R. Nathaniel Dett
Robert Nathaniel Dett was born in Drummondville, Ontario, Canada (now, the city of Niagara Falls, Ontario), on October 11, 1882. During his childhood, Dett learned African American spirituals from his grandmother, while his mother helped him memorize Biblical passages and the poetry of William Shakespeare and Alfred, Lord Tennyson. Dett was the first person of African descent to graduate from Oberlin Conservatory, earning a BM in piano and composition in 1908. He earned an MM from the Eastman School of Music in 1932. Dett also pursued education at Columbia University, the University of Pennsylvania, the American Conservatory in Fontainebleau, France, where he studied with the famed composer Nadia Boulanger, and at Harvard University, where he studied with Arthur Foote, a leading composer of American classical music.
Though Dett published only one volume of poetry during his lifetime, The Album of a Heart (Publisher Unknown, 1911), he was primarily a composer of music who based much of his work on African American folk themes. His other publications include The Emancipation of Negro Music (Hampton Institute, 1918), which won a literary prize at Harvard in 1920, and the anthologies The Dett Collection of Negro Spirituals (Hall & McCrory Co., 1936) and Religious Folk-Songs of the Negro: As Sung at Hampton Institute (Hampton Institute Press, 1927), which he edited. Dett’s piano works and interpretations of African American spirituals have been collected over more recent decades.

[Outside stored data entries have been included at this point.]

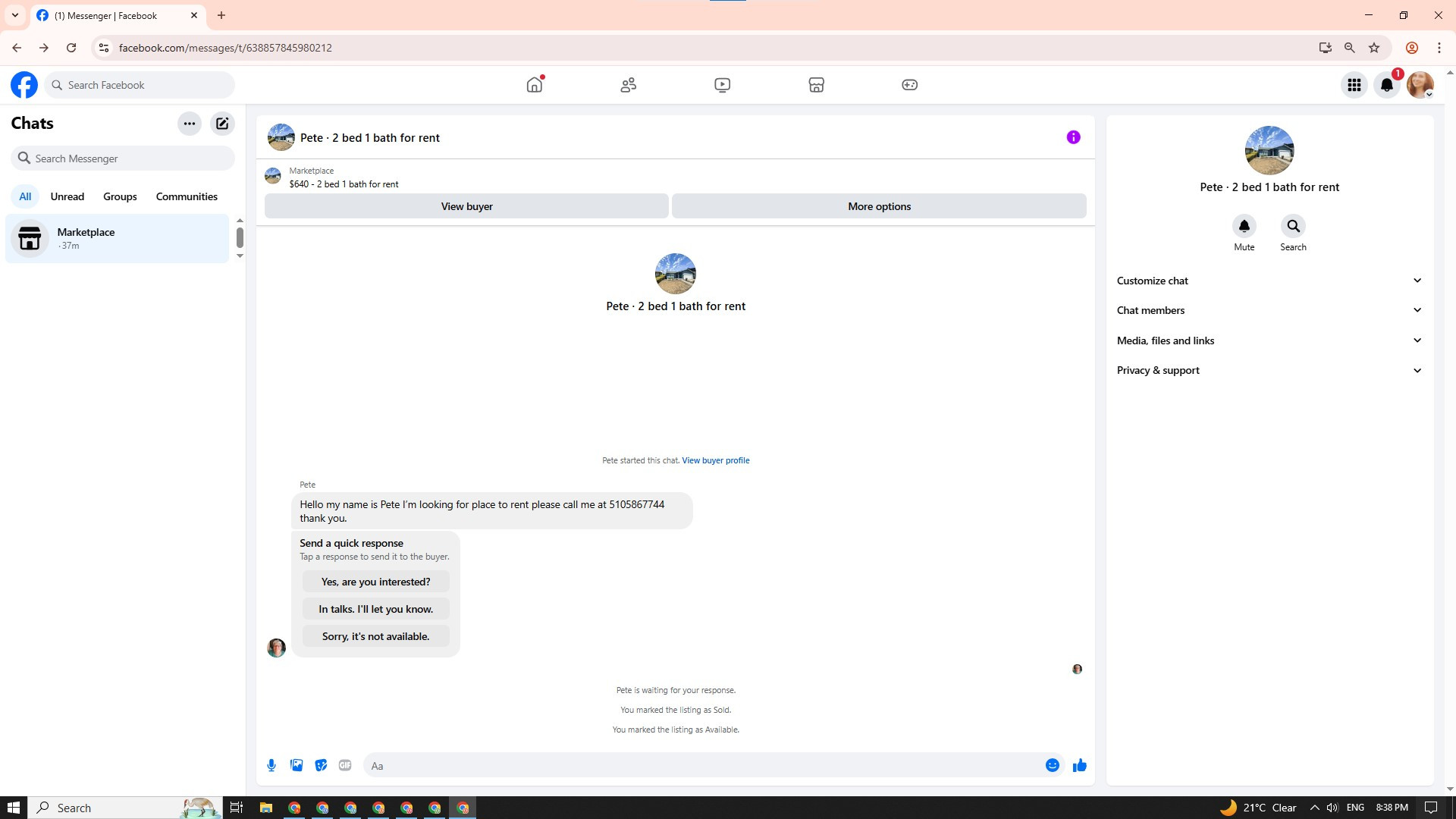The width and height of the screenshot is (1456, 819).
Task: Switch to the Unread chats tab
Action: (x=67, y=196)
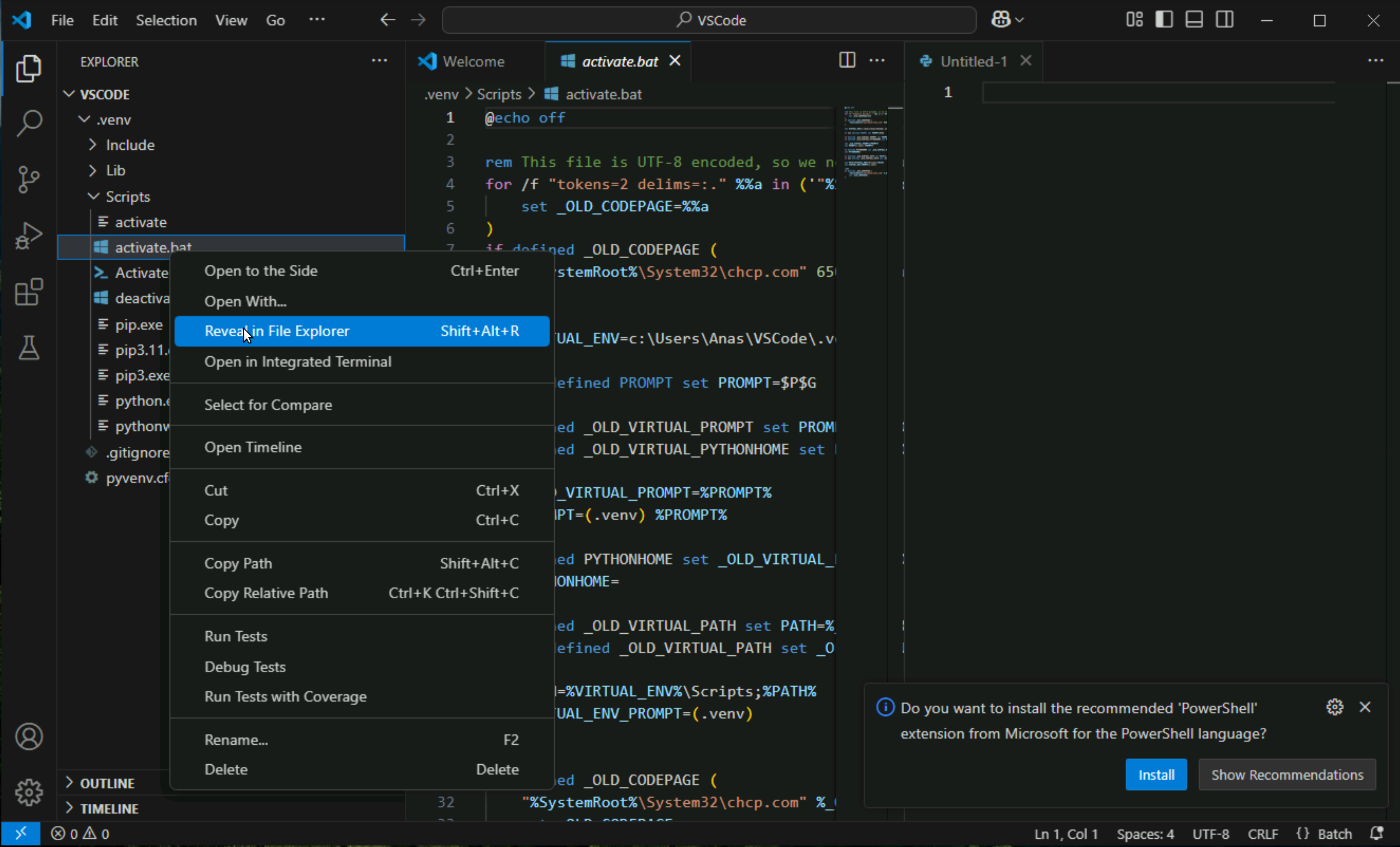Toggle the secondary side bar layout button
The height and width of the screenshot is (847, 1400).
coord(1224,20)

Dett served as the director of music at Hampton Institute (now, Hampton University) from 1913 to 1931. He helped to found the National Association of Negro Musicians in 1919 and, at the end of his life, was the music director for the United Services Organizations (USO) in Battle Creek, Michigan.
Dett died in Battle Creek on October 2, 1943. He is buried in his hometown of Niagara Falls. The Nathaniel Dett Chorale, which is named for him and based in Toronto, performs Afrocentric music of all types and is the first professional choral group dedicated to Afrocentric music.